Two “firsts” happened on September 11th, 2001 as my college roommate and I watched those planes crash into the Twin Towers:

  1. I actually wanted to kill another human being.
  2. I met the religion of Islam.

I was still a fire-and-brimstone Christian and highly patriotic at this point in my life, so the fact that these Muslim men had invaded my country with this strange religion from the desert was enough to set me over the edge. “What could I do to serve both Jesus and justice?” I prayed. My answer came one day as I drove through town and saw signs at the local military recruiting office.

Within a week, I was talking to a United States Marine Corps. recruiter. Papers signed, I awaited my ship out date to the Marine Corps. Training Depot, Parris Island South Carolina for the next summer. I wanted to earn my commission, become a Marine Corps. officer, and kill as many Muslims I could in Afghanistan. After all, at this point, my first and only impression of Islam was that every member was a blood-thirsty suicide bomber hell-bent on destroying America and all non-Muslims.

But something happened, something that changed the course of my destiny.

I never made it through Boot Camp. I never became a Marine. I never got the chance to kill a Muslim. And now I am here, nearly 10 years later, devoting an entire month to understanding Islam and its people by temporarily becoming one. As an honorary Muslim, I have to concede that Allah truly moves in mysterious ways and subhan’allah (glory to God), the divine had better plans for me.

Each month of Project Conversion prepares me for the next. I didn’t plan things this way, it just kind of happened. Last month I buried the hatchet with the Church of Jesus Christ of Latter-day Saints. I talked about how, in high school, I would chase down the missionaries and call them heretics. Last month taught me how to come to terms with my past and instead of feeling guilt, learn from my mistakes and move on. This month with Islam gives me the same opportunity. Although I no longer harbor such malice toward Muslims or their religion, I often catch myself thinking about how I once felt about them. Whenever I recite the shahada (the Islamic declaration of faith), I briefly wonder if those were the same words the terrorists used before killing three thousand people on September 11th.

Then I remember that Muslims were murdered in those towers on September 11th as well. But I never heard about that in the news. Maybe someone reported this, maybe I wasn’t listening. But now I am listening, now I’m acting on what I know to be true. The truth is that there are millions of peace-loving Muslims around the world, many of whom live here in the United States. The truth is that many Muslims were just as shocked and sickened by September 11th as I was. The truth is that Muslims died that day and many subsequently joined the Armed Forces to bring those responsible to justice. Airplanes and a religion were hijacked that day.

The truth is that when a bomb goes off in any part of the world today, we still assume a Muslim was responsible.

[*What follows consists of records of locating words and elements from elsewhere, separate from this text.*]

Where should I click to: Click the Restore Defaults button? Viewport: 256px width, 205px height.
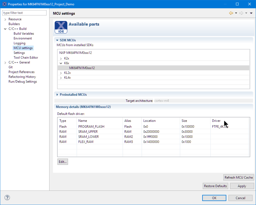pyautogui.click(x=215, y=186)

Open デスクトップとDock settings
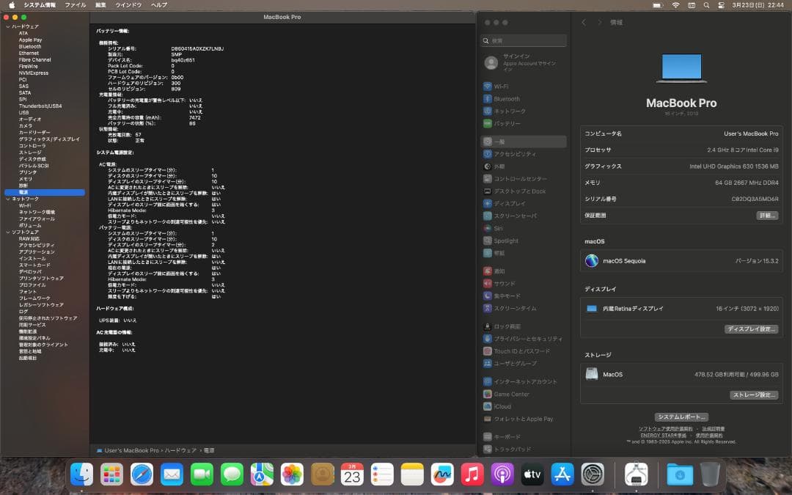click(521, 189)
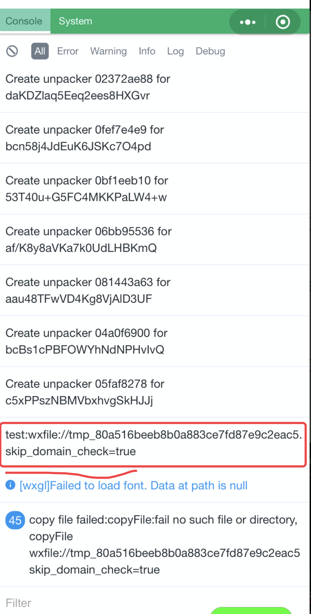Screen dimensions: 311x614
Task: Click the wxgl Failed to load font message
Action: 133,486
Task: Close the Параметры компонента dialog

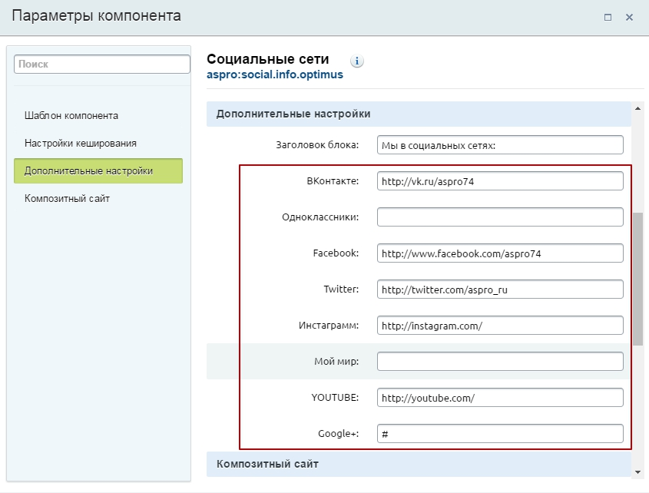Action: click(x=629, y=17)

When are we going to shed our conditioned past so that we can clearly see our future? In May, the Buddha’s teachings forced me to let go of my joy for Osama bin Laden’s death. In July, I let go of everything I thought I knew about the Latter-day Saints. This month I am embracing a people I once wanted to destroy. When was the last time you dropped your ego, tested your accusations, passed your though the crucible of reason, and came out on the other side different than before? The truth is, I think most of us are scared of change. We are terrified of standing out from the blood-thirsty mob.

I say we start our own mob. This mob thinks for itself. This mob independently investigates truth instead of relying on the fever-pitched vitriol of so-called “cable news” hosts. This mob meets the issues head-on. We are not afraid of our own reflection.

So to the Muslim community I join this month: I am sorry for my past actions. I will do my best to get to know you this month on your terms. This does not ignore the fact that there are Islamic terrorists, but it does acknowledge that these terms are often mutually exclusive. Not every Muslim is a terrorist, and by the same token, not every American hates Muslims. Today, count me as your friend and ally. I do not know what Allah has in store for me this month, but inshallah (God willing), I will come out the other side a better man than when I entered.